Il condottiero Hernán Cortés fu avido di denaro, di ricchezze e fu efferato nel combattere i guerrieri indigeni, ma anche disgustato dai loro sacrifici di massa, sentendosi per questo un vero liberatore. Spesso la furia della guerra prese il sopravvento ma si consideri anche che ad opporsi alla non rara violenza degli stessi conquistadores furono anche monaci e sacerdoti cattolici, come Bartolomé de Las Casas, protettore degli indios. In Paraguay, addirittura, i gesuiti armarono, educarono le popolazioni locali e respinsero i colonizzatori: l’esempio più classico è la famosa Battaglia di Mbororè. Le missioni gesuite furono oasi di paradiso rispetto al dominio atzeco e a quello degli “uomini bianchi”, in esse si stabilirono orari di lavoro ragionevoli, festività e giorni di ferie.

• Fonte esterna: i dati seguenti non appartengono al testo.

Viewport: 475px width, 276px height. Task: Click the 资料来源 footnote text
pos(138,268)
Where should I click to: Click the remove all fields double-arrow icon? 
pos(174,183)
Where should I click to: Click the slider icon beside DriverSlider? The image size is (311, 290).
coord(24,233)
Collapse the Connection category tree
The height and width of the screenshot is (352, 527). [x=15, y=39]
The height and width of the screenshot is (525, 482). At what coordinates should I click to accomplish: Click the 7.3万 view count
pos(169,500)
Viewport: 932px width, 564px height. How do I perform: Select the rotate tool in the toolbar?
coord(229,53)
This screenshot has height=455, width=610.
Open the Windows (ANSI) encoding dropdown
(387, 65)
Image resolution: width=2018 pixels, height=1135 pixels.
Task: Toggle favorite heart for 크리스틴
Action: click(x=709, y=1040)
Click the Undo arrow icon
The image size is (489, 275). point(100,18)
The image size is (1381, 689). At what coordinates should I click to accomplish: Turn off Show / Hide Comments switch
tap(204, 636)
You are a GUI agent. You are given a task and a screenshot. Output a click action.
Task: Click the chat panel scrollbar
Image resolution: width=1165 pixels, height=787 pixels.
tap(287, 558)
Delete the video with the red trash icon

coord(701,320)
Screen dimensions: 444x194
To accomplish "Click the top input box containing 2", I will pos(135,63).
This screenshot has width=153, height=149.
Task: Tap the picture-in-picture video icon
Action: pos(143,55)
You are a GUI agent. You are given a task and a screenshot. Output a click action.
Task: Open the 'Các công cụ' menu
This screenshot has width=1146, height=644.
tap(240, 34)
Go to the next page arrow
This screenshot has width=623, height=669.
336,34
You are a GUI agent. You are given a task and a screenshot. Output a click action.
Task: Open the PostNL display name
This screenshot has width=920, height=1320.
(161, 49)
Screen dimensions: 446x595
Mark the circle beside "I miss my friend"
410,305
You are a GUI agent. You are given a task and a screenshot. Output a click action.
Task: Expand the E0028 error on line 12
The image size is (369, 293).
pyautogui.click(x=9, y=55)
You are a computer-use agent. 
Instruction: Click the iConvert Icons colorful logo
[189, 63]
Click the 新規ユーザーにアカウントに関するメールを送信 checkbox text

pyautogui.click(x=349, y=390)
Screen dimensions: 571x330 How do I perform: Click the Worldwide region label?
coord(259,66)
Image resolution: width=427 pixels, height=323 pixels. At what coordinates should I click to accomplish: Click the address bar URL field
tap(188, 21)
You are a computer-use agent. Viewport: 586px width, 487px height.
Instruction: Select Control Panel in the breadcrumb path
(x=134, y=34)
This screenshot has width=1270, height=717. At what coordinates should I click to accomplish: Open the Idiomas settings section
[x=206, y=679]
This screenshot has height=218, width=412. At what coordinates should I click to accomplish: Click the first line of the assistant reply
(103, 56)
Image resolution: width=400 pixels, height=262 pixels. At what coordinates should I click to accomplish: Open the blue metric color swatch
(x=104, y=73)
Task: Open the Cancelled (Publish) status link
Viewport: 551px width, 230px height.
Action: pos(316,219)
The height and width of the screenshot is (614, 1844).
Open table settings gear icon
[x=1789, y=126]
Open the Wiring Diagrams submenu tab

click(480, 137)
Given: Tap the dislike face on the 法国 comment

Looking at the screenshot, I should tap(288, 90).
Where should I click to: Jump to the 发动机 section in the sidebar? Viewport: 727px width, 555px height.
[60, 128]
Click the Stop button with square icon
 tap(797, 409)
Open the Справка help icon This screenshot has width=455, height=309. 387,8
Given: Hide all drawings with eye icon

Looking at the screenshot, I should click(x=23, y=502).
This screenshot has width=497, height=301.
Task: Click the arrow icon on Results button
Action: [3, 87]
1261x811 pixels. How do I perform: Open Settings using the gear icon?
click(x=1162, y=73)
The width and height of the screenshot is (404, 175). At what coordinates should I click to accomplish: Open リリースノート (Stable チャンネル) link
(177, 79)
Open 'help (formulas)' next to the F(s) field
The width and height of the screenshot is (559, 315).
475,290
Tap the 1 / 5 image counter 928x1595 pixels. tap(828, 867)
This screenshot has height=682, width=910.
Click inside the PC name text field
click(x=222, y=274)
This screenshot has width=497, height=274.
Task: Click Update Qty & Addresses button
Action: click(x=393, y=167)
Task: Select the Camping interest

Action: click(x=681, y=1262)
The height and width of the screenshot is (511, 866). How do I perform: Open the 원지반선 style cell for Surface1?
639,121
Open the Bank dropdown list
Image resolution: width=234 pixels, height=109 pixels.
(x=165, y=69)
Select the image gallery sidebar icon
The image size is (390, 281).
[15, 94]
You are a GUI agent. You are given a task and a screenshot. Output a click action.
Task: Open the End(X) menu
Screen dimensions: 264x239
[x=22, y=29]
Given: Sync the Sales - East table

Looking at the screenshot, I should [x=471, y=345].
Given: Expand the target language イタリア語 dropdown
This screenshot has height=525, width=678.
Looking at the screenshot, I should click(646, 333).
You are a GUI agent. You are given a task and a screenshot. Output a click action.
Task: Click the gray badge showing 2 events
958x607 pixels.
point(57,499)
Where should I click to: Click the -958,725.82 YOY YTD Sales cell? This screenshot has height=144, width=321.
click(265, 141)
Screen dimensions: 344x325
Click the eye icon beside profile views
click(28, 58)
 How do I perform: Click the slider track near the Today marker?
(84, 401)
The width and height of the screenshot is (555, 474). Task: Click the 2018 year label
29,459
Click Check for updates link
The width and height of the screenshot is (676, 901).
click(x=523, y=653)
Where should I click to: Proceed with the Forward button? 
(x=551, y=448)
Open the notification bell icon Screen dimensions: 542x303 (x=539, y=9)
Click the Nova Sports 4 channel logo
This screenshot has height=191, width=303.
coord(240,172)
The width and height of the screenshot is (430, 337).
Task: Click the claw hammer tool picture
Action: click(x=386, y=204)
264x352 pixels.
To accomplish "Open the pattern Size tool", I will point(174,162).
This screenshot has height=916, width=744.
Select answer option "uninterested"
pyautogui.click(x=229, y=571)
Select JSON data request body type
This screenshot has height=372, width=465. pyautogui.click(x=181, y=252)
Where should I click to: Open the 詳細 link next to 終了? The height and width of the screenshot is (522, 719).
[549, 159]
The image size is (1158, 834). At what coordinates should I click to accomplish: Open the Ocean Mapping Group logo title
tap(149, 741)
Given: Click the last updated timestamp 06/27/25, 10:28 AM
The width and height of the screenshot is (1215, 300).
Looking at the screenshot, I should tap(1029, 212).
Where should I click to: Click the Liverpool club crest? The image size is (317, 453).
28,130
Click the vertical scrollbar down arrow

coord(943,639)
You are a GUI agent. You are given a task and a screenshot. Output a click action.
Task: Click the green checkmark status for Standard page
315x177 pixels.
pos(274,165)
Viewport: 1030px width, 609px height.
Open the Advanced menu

Di richieste ufficiali di conversioni forzate, tuttavia, non c’è traccia. Anzi, il primo Concilio d’America, quello di Lima nel 1552, stabilì: «Ordiniamo che nessuno battezzi indios di oltre 8 anni di età, senza verificare che venga volontariamente battezzato e per amore a quanto richiede e riceve, e capisca il sacramento. Non si dovranno battezzare bambini indios prima dell’età di ragione, oppure contro la volontà dei genitori o di coloro che ne hanno la cura». Occorre anche considerare quanto dice il celebre storico francese Jean Dumont, tra i massimi esperti della storia spagnola dei secoli XV e XVI: «Ce n’è abbastanza per dire che l’evangelizzazione degli indios non fu forzata e nemmeno superficiale, come si è troppo spesso scritto. Popoli indios interi e di primaria importanza abbracciarono subito autonomamente la fede cristiana […]. In Perù la cristianizzazione degli indios sarà talmente profonda che la grande rivolta contro il potere coloniale, quella di Topak Amaru alla fine del XVIII secolo, si farà in nome del cristianesimo, in un totale rovesciamento dei riferimenti religiosi degli indios. In Messico, dal 1925 al 1930, sarà il cattolicesimo indios che si opporrà con resistenza eroica all’impresa di scristianizzazione violenta dei senza Dio giacobini e bolscevichi».

Ombre e luci,  come sempre. Così è la storia degli uomini. Ma la realtà è più complessa e laddove ci si indigna (giustamente) per popoli occidentali che sottomettono le civiltà primitive, si può anche riconoscere come i valori cristiani hanno civilizzato popoli violenti, dominati da sangue e omicidi. Ancora oggi i vescovi continuano a combattere a fianco degli indios, spesso pagandone le conseguenze. E’ accaduto qualche anno fa al brasiliano mons. Pedro Casaldaliga, minacciato di morte per il suo impegno più che quarantennale in difesa dei diritti della tribù Xavante.